Scytalidium dimidiatum is the leading cause of fungal foot diseases in Thailand, in contrast to similar studies in which dermatophytes have been identified as the predominant pathogens. By contrast, the prevalence of Candida albicans in our study was only 2.6 approximately 3.0%. Scytalidium fungal foot infection is clinically indistinguishable from that caused by dermatophytes and should be included as a possible cause of treatment failure in tinea pedis and onychomycosis. Without proper culture identification, clinically diagnosed patients would be treated with a standard antifungal regimen leading to minimal response and be interpreted as drug resistant cases resulting in switching of drugs and more aggressive management procedures. Tinea capitis is another health problem in young children. However, for Microsporum canis and some ectothrix organisms, the effectiveness of treatment may be less than endothrix infection. Griseofulvin is still the mainstay antifungal although itraconazole and terbinafine are as effective. Pulse regimen may be another option with advantages of increased compliance and convenience.
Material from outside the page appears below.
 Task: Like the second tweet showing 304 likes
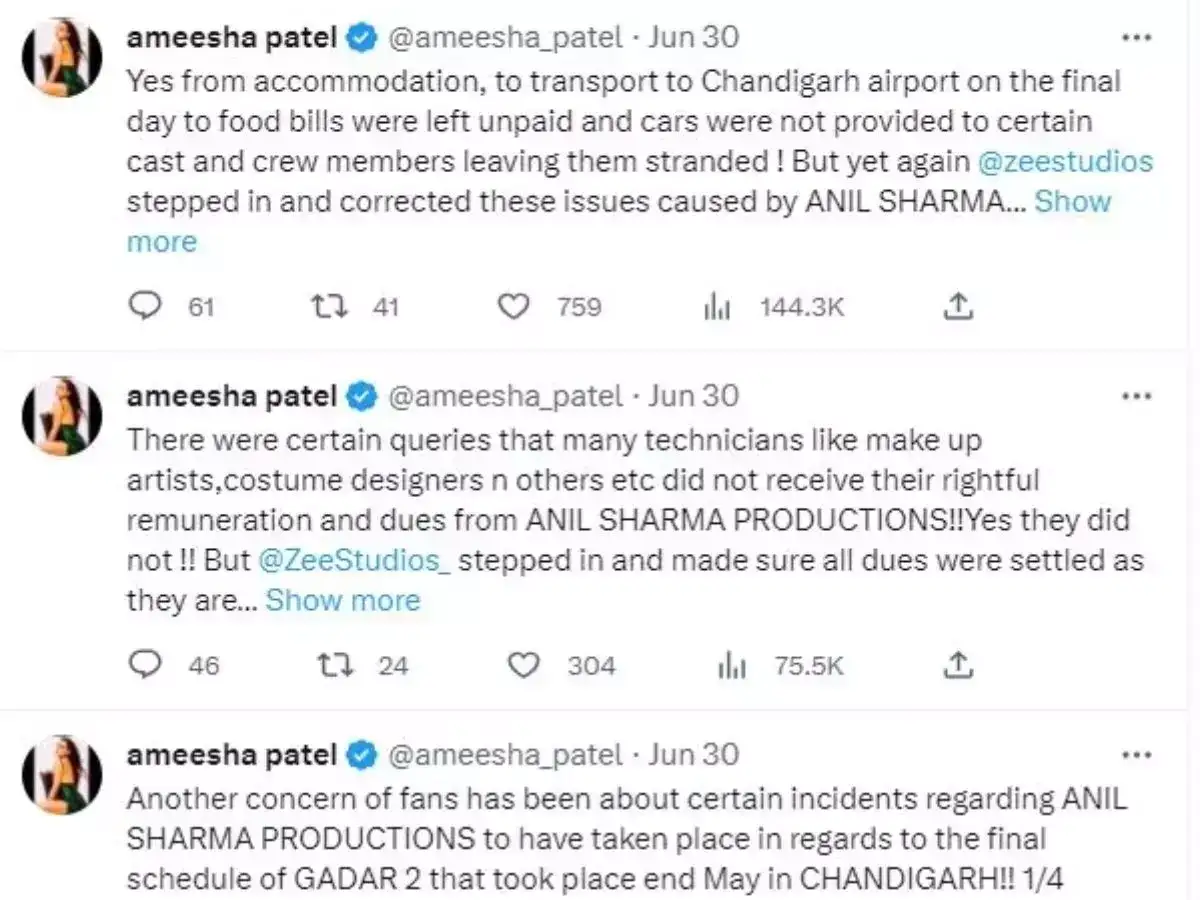tap(523, 665)
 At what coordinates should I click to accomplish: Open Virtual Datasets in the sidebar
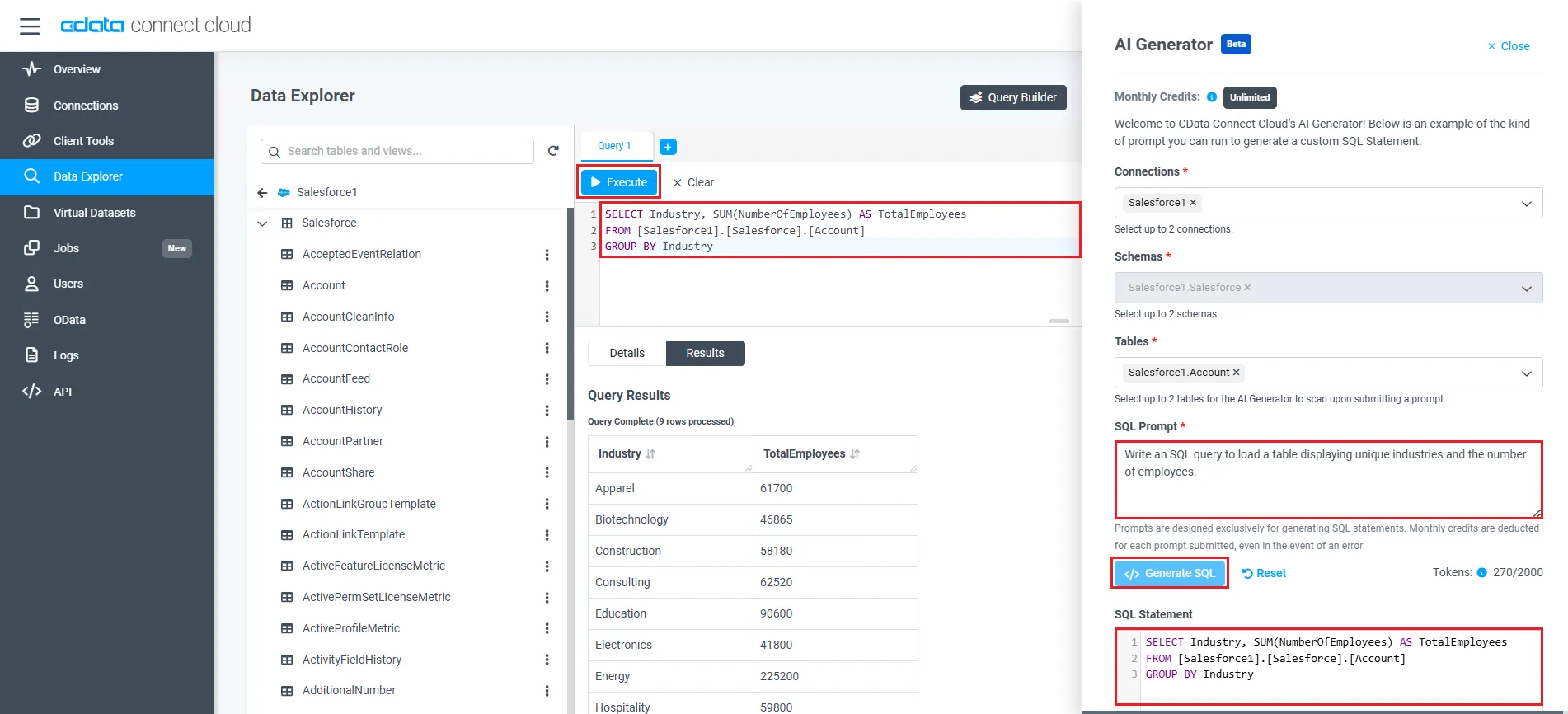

Two pulses of terbinafine may be sufficient for treating most cases of Microsporum infection, although additional treatment may be needed if clinical improvement is not evident at week 8 after initiating therapy. Chromoblastomycosis is another subcutaneous infection that requires long treatment duration with costly antifungal drugs. The most common pathogen in Thailand is Fonsecaea pedrosoi. Preliminary study of pulse itraconazole 400 mg/d 1 week monthly for 9-12 consecutive months showed promising results. The prevalence of Penicillium marneffei infection is alarming in HIV infected patients living in endemic areas. Diagnosis relies on direct examination of the specimens and confirmation by culture. Treatment regimens include systemic amphotericin B or itraconazole followed by long-term prophylaxis. Treatment outcome depends on the immune status of the patient.